Street Machine

DIRTY STUFF

- WILLIAM PORKER

IT’S NO DAMN USE IF YOU BOLT ON ALL THIS STUFF AND THEN RUN INTO AN ELECTRICAL PROBLEM ’COS AN ESCAPING CONROD HAS PUNCHED A HOLE IN THE BLOCK AND TAKEN OUT THE ALTERNATOR!

SO YOU’RE dead-set on screwing huge horsepower out of your favourite Holfalval. But before you rush out to buy carbs, heads and a cam, you must check that you have a known good engine. It’s no damn use if you bolt on all this stuff and blow the bum out of the thing, or a piston lets go and you run into an electrical problem ’cos an escaping conrod has punched a hole in the block and taken out the alternator!

Enough said. Lots of blokes get into strife when their modified mill doesn’t run right, because they don’t understand the basic tuning laws. Bolt on more or bigger carbs, and you have to jet far richer to get back to the original fuel/air mix of around 13:1, as the bigger carb throats don’t have the same amount of air rushing past the jets, so less fuel is being picked up and carried through into the cylinders.

So you reckon you need more compressio­n, through milling the head face, fitting lumpy pistons, or buying performanc­e heads. So you go from 8:1 to 12:1, and your engine detonates like crazy. That’s because the higher you go with a compressio­n ratio, the less ignition advance an engine will tolerate, and you have to retard the timing.

Same goes after you drop in a modified cam. This lifts the valves higher for a longer period, increasing the valve opening area. That change allows more fuel and air into the cylinders, increasing the effective compressio­n ratio, even if a compressio­n gauge says you got less. The longer the valves are off their seats, the more incoming gas escapes through the exhaust valves at starter cranking speeds. But as the revs rise, you get an increase in the effective comp ratio, and the ignition timing has to be retarded some more.

The other thing that happens after you upgrade to a performanc­e cam is that the engine will run really rich at low revs, but you have to jet for a 13:1 fuel/air mix in the upper rpm range.

So the bigger the cam, the more cubic feet of air the intake system will deliver, and the higher your effective compressio­n ratio will be. This all demands a major change in the ignition advance curve, which is divided into two parts. There’s the static timing, where the ignition is already set to fire the plugs at around 12 or so crank degrees before a piston is top dead centre. The other half is known as the centrifuga­l advance, where we need to fire the plugs earlier and earlier as the engine revs rise, as there is less and less time for the fuel/air mix to ignite and spread across a combustion chamber.

So we have 12 initial or static degrees built into a distributo­r or computer, and a total advance of 44 crankshaft degrees. But as we have messed with the valve trimming and lost a lot of cranking compressio­n, we need to trigger the plugs to fire much earlier, to give the engine a chance to fire and run without stalling. The easiest way to fix this is to retard the centrifuga­l advance back to maybe 26 degrees, and up the static advance to 18. In practice, most engines will only tolerate a maximum static and centrifuga­l total advance of 50 degrees before a side blows out of a piston through detonation.

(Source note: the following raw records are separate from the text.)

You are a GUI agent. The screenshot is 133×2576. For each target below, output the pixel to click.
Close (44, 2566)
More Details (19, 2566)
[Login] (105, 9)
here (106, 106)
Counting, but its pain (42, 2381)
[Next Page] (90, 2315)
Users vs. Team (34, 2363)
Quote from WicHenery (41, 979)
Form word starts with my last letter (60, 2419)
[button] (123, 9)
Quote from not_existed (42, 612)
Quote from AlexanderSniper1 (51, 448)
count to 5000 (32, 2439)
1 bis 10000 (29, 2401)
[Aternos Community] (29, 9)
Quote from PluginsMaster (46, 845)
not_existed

Unless you’re running on alcohol fuel, that is, where slowerburn­ing ethanol or methanol allows you to get away with much more advance.

Supercharg­ed or turbocharg­ed engines are a different ignition timing story, but the same basic rule applies. As the revs rise and the blower pressure increases, the ignition timing has to be retarded, to avoid detonation destroying pistons. But we still need a lot of static advance to start the engine anyway, so ideally we should retard the total ignition timing as the boost pressure rises. As it’s usually not practical to modify an ignition system to do this, most home engineers opt for a lock distributo­r as a compromise.

Blown engines, apart from possible piston problems, are easier on their internal bits than a higher- stressed, normally aspirated engine. They don’t need big revs to produce the same amount of horses, have a massive mid-range torque advantage, and cost less for the bits you will need.

Unblown engines require tougher crank stuff, conrods that will cope with higher rev-created vibrations, and forged high-compressio­n pistons. You just cannot slam a full-race cam in there without fitting different and stronger valve springs to cope with the new high-lift loads and avoid early valve bounce. Usually, these springs will have fewer coils so they don’t bind up at full valve lift, or you may have to go to beehive springs.

With all this, the valve operating gear gets reinforced, from heavy-duty pushrods and cam followers, stronger roller rocker gear, right down to an uprated cam drive and even titanium valve caps. That’s if you want your engine to live!

So there you are. I hope all this helps in your pursuit of power, apart from time, effort, and spending a truckload of munny on the partner – vital in keeping them from committing murder. Yours!